Sandro Ruotolo
Sandro Ruotolo (Napoli, 9 luglio 1955) è un giornalista italiano.
[modifica] Biografia
Ha iniziato l'attività giornalistica nel 1974, iniziando a lavorare per il quotidiano Il Manifesto, nel 1980 entra alla RAI, Radio televisione italiana, e sei anni dopo viene nominato inviato speciale per conto della sede RAI Campania. È corrispondente da Napoli per il TG2 e per il GR1. Nel 1991 lavora per il TG3. Cugino della vittima di Camorra Silvia Ruotolo[1], per tre stagioni televisive lavora a Mediaset con Michele Santoro, dal 1996 al 1999. Poi torna in Rai dove viene prima assegnato a Rai 1 e poi a Rai 2.
Nel 1988 inizia la collaborazione con Michele Santoro, che continua tuttora. Diventa caporedattore e poi vicedirettore. Collabora a diversi programmi televisivi: Samarcanda, Il rosso e il nero, Tempo reale, Moby Dick, Moby's, Circus (1999), Il raggio verde, Sciuscià (2001), Annozero (2006, 2007, 2008, 2009, 2010).
Nell'ottobre del 2009, in corrispondenza di una inchiesta sui rapporti tra mafia e stato e dopo aver intervistato Massimo Ciancimino, riceve una lettera minatoria in cui viene minacciato di morte.[2]

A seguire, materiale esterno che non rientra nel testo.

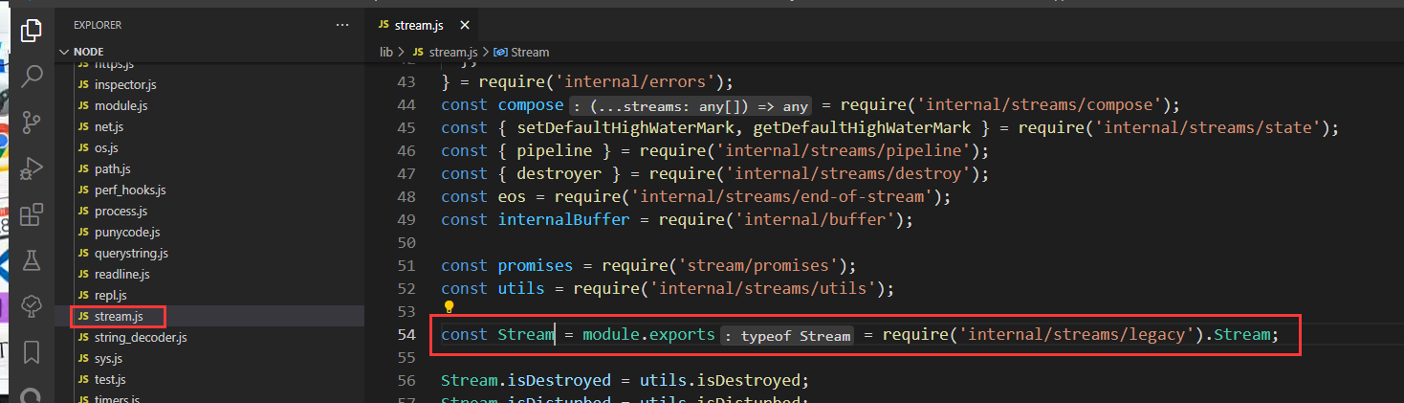Open stream.js in the file explorer

coord(120,316)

Il 31 ottobre 2011, alla scadenza del suo contratto con la RAI, decide di seguire Michele Santoro e di aderire a Servizio pubblico.
[modifica] Premi
Gli sono stati assegnati i premi giornalistici:
- Premio Marcello Torre contro la camorra, nel 1986
- Premio Saint Vincent, nel 1998 per Moby's
- Premio Giuseppe Valarioti,11 settembre 1998
- Premio Paolo Borsellino, nel 2006
- Premio Enzo Biagi, nel 2008
- Premio Mimmo Beneventano[3] nel 2009
- Premio Renato Benedetto Fabrizi, nel 2010
[modifica] Note
- ^ Il camorrista Ruotolo. URL consultato il 10-9-2009.
- ^ «Sandro Ruotolo minacciato di morte». La Stampa, 6 10 2009. URL consultato in data 6/10/2009.
- ^ In memoria di "Mimmo Beneventano". URL consultato il 8-11-2009.